• THE TASK:
Please repeat, from the entries that follow, the lines from the one containing "Viewport: 1280px width, 720px height." through the one containing "Select the 近三月" exactly, adding nothing.

(Stored items)
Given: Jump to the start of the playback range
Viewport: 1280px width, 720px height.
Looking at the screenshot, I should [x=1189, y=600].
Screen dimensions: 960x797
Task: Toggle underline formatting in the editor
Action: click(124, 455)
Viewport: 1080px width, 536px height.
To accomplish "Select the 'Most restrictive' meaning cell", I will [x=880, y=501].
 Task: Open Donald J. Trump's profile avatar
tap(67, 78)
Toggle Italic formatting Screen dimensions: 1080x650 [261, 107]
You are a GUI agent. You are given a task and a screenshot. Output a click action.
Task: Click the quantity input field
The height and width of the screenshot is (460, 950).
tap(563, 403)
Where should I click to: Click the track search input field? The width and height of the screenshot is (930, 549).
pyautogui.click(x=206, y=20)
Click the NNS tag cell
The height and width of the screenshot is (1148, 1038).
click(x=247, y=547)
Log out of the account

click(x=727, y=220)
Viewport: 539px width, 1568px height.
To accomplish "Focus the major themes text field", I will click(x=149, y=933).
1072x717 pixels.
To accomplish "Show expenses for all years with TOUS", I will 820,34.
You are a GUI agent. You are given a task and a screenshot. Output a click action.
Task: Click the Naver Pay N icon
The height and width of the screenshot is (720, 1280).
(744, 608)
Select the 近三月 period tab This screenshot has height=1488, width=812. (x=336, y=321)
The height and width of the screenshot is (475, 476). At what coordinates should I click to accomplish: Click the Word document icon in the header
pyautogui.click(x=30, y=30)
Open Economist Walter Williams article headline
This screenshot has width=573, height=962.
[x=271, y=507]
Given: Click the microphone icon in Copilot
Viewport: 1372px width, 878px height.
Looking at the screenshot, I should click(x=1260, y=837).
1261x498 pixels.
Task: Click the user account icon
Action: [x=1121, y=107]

• EXERCISE ANSWER:
Viewport: 1280px width, 720px height.
Looking at the screenshot, I should [x=1189, y=600].
Screen dimensions: 960x797
Task: Toggle underline formatting in the editor
Action: click(124, 455)
Viewport: 1080px width, 536px height.
To accomplish "Select the 'Most restrictive' meaning cell", I will [x=880, y=501].
 Task: Open Donald J. Trump's profile avatar
tap(67, 78)
Toggle Italic formatting Screen dimensions: 1080x650 [261, 107]
You are a GUI agent. You are given a task and a screenshot. Output a click action.
Task: Click the quantity input field
The height and width of the screenshot is (460, 950).
tap(563, 403)
Where should I click to: Click the track search input field? The width and height of the screenshot is (930, 549).
pyautogui.click(x=206, y=20)
Click the NNS tag cell
The height and width of the screenshot is (1148, 1038).
click(x=247, y=547)
Log out of the account

click(x=727, y=220)
Viewport: 539px width, 1568px height.
To accomplish "Focus the major themes text field", I will click(x=149, y=933).
1072x717 pixels.
To accomplish "Show expenses for all years with TOUS", I will 820,34.
You are a GUI agent. You are given a task and a screenshot. Output a click action.
Task: Click the Naver Pay N icon
The height and width of the screenshot is (720, 1280).
(744, 608)
Select the 近三月 period tab This screenshot has height=1488, width=812. (x=336, y=321)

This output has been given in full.